Schwerbehinderte Menschen mit einem erheblichen Unterstützungsbedarf haben die Möglichkeit, sich von einer Arbeitsassistenz helfen zu lassen. Zur Finanzierung einer notwendigen Assistenz besteht ein Kostenübernahmeanspruch gegenüber den Integrationsämtern. Das BVerwG (Urt. v. 23.01.2018 – 5 C 9.16) hat entschieden, dass dem Kostenübernahmeanspruch nicht entgegensteht, dass der Arbeitnehmer bereits eine andere Teilzeitbeschäftigung ausübt. Die Notwendigkeit der Assistenz ist dadurch nicht ausgeschlossen.

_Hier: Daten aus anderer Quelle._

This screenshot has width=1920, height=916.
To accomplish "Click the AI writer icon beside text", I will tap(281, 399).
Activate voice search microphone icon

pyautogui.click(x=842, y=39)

BVerwG, Urteil vom 23. Januar 2018 – 5 C 9.16

Der Fall:

Geklagt hatte ein blinder Mann mit einem GdB 100. Seit 2000 ist er Beamter im Dienste des luxemburgischen Staates. Bis zum Jahr 2013 reduzierte er diese Tätigkeit schrittweise auf 50%, um daneben eine von ihm 2008 gegründete Firma zu betreiben. Diese Firma vermittelt und managt Künstler. Hierfür begehrte der Kläger die Übernahme der Kosten einer notwendigen Arbeitsassistenz. Die Kostenübernahme wurde vom Beklagten im Wesentlichen mit dem Hinweis auf die fehlende Notwendigkeit abgelehnt: Die Kostenübernahme diene nämlich dem Abbau der Arbeitslosigkeit unter schwerbehinderten Menschen. Der Kläger sei indessen nicht arbeitslos. Er sei durch seine Berufstätigkeit als Beamter bereits in das Arbeitsleben integriert. Die nach Zurückweisung des Widerspruchs erhobene Klage war in beiden Vorinstanzen erfolglos. Das BVerwG entschied hingegen zugunsten des Klägers.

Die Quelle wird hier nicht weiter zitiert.